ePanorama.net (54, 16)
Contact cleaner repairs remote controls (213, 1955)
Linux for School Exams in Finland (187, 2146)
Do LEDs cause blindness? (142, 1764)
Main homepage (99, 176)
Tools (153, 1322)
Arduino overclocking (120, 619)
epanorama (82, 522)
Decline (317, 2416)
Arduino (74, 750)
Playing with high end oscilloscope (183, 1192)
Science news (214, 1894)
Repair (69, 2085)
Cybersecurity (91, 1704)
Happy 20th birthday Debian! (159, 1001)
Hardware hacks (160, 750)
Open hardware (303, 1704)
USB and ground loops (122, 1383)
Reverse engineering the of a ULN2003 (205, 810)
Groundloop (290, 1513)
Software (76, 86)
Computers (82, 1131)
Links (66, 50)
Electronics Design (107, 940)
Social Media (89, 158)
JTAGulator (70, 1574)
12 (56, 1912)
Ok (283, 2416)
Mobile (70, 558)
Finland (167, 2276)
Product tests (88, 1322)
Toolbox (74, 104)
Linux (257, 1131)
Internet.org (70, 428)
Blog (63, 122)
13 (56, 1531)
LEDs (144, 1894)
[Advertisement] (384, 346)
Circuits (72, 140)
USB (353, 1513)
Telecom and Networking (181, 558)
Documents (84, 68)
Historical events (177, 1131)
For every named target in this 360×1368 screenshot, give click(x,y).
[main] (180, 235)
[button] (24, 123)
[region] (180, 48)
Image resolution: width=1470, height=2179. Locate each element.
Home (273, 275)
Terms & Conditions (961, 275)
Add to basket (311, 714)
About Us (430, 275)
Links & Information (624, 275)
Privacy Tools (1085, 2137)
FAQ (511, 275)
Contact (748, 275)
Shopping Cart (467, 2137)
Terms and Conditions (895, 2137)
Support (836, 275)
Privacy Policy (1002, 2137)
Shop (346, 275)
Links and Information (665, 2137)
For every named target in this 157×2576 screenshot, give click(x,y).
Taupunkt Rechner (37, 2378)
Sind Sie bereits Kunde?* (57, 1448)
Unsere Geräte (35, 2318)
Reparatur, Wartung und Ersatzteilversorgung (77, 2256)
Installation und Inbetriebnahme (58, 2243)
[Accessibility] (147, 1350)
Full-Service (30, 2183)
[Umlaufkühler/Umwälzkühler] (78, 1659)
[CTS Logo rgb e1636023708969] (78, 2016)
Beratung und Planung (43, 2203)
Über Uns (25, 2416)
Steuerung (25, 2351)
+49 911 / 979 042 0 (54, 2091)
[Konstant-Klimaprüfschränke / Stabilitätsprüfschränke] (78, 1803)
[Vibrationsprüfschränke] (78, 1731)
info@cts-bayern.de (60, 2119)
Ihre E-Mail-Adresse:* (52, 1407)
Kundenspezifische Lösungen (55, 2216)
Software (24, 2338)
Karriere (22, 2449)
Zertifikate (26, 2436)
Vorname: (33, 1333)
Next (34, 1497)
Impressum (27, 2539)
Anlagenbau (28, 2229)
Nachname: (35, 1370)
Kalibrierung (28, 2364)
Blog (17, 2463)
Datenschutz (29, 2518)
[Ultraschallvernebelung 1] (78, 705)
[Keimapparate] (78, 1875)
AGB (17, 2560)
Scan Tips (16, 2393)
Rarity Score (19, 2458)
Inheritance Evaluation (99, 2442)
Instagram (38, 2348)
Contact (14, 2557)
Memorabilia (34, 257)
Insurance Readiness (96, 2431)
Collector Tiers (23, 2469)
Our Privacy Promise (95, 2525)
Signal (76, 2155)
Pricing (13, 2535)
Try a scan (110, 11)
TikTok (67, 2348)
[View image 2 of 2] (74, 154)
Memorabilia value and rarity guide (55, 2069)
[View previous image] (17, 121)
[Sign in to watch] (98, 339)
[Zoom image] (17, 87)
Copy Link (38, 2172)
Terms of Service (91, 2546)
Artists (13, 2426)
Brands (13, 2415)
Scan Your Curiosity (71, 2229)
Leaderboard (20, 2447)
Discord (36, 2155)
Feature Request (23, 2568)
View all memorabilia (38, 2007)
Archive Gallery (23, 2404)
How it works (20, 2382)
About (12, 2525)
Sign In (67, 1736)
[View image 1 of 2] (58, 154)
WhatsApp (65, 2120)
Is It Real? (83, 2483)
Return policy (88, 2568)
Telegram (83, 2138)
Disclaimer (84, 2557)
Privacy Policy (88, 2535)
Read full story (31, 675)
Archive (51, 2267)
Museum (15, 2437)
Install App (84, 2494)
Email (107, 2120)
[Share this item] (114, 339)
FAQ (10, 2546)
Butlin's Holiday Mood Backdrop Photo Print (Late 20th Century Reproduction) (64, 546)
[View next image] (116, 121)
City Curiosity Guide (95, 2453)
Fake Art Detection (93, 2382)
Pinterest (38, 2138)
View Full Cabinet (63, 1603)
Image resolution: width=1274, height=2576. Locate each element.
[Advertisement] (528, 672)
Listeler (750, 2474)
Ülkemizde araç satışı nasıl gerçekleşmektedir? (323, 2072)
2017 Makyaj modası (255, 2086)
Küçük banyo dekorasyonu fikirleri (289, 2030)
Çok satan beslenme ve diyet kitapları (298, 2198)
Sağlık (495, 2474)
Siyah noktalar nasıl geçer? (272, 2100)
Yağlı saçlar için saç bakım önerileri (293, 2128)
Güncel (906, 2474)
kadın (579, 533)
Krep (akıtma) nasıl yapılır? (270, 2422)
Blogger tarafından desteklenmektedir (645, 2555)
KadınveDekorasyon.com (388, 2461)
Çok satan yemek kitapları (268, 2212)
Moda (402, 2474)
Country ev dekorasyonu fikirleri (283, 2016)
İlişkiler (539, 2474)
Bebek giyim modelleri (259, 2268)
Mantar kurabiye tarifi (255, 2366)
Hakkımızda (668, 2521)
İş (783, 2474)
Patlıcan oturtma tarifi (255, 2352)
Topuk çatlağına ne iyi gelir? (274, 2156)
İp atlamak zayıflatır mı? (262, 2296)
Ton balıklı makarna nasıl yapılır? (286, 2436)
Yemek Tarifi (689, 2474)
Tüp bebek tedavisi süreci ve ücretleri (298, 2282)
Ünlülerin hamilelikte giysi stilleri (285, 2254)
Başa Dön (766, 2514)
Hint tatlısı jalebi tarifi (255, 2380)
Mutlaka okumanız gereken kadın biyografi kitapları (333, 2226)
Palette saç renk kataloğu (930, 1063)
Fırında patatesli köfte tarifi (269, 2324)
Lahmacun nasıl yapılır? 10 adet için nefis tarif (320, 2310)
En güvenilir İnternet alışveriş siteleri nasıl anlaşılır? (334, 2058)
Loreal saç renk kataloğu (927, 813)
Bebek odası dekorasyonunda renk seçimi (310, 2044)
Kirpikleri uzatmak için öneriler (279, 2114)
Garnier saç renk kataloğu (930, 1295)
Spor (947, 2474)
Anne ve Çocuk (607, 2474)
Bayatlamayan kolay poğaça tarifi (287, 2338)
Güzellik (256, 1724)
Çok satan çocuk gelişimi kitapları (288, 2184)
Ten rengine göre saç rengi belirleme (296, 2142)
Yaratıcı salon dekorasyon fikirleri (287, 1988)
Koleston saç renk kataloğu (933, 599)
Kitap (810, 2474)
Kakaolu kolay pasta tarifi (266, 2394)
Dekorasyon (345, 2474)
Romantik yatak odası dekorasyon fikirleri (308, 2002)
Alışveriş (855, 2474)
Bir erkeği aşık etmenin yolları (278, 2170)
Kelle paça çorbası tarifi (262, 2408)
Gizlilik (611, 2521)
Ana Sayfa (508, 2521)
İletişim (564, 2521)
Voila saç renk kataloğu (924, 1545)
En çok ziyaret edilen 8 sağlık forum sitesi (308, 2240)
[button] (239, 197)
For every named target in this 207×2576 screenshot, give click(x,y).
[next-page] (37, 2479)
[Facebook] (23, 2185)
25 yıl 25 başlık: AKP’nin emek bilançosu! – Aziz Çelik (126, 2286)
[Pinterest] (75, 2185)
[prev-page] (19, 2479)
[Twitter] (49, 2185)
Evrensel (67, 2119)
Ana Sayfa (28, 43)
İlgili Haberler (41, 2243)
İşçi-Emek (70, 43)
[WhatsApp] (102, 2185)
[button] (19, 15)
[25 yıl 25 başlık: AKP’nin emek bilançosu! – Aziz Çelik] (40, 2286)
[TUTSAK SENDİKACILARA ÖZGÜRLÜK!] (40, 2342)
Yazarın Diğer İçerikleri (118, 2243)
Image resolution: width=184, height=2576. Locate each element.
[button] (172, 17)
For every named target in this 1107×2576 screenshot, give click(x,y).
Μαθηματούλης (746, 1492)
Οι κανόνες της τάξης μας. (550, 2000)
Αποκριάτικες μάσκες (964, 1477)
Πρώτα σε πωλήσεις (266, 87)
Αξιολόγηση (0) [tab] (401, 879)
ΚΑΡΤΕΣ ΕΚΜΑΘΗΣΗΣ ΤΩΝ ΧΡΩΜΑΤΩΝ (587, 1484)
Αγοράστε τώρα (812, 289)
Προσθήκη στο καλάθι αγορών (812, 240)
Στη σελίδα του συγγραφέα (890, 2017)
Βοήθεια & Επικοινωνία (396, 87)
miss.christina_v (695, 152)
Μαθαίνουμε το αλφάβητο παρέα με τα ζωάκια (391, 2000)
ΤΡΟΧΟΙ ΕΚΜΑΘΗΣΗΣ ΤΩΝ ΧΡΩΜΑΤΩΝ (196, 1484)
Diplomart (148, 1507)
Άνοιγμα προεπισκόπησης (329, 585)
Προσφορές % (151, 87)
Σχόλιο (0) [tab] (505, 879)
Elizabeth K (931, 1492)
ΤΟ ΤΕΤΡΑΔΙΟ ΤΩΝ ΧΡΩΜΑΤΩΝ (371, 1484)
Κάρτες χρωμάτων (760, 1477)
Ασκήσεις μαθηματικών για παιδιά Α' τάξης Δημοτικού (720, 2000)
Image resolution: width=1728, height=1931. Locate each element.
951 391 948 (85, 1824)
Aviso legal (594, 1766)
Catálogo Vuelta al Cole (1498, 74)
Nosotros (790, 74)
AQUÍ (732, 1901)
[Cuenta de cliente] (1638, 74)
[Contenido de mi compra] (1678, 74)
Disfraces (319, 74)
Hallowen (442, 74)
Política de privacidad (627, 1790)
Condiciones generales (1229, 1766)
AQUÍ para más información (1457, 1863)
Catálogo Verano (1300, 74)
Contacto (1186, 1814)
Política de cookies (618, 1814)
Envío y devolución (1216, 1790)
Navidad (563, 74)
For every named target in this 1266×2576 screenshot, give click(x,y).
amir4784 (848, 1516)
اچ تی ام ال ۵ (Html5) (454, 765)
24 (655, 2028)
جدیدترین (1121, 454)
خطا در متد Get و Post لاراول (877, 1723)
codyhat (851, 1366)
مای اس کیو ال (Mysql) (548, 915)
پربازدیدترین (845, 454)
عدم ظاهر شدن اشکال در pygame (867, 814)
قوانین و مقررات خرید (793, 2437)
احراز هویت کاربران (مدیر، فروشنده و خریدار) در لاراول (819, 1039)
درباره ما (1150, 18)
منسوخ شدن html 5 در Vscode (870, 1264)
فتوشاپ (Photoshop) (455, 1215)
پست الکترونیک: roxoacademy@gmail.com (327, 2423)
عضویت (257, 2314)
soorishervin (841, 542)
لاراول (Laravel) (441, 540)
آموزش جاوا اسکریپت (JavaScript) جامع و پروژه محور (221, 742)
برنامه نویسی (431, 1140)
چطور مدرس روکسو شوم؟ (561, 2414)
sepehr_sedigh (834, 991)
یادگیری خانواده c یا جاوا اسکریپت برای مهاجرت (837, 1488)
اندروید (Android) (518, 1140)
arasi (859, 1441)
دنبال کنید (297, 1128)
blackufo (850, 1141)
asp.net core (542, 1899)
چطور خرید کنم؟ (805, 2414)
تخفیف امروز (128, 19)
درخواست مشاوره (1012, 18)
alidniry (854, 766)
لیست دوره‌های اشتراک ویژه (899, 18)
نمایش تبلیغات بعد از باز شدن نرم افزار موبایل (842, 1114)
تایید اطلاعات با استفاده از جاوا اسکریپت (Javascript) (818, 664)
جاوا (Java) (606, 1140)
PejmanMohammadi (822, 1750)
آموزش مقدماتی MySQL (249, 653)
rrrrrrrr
......
▶ Aim of the exercise
Pick out each line in the material containing "height".

▶ Solution
Image resolution: width=1470, height=2179. Locate each element.
Image resolution: width=1274, height=2576. Locate each element.
Image resolution: width=184, height=2576. Locate each element.
Image resolution: width=1728, height=1931. Locate each element.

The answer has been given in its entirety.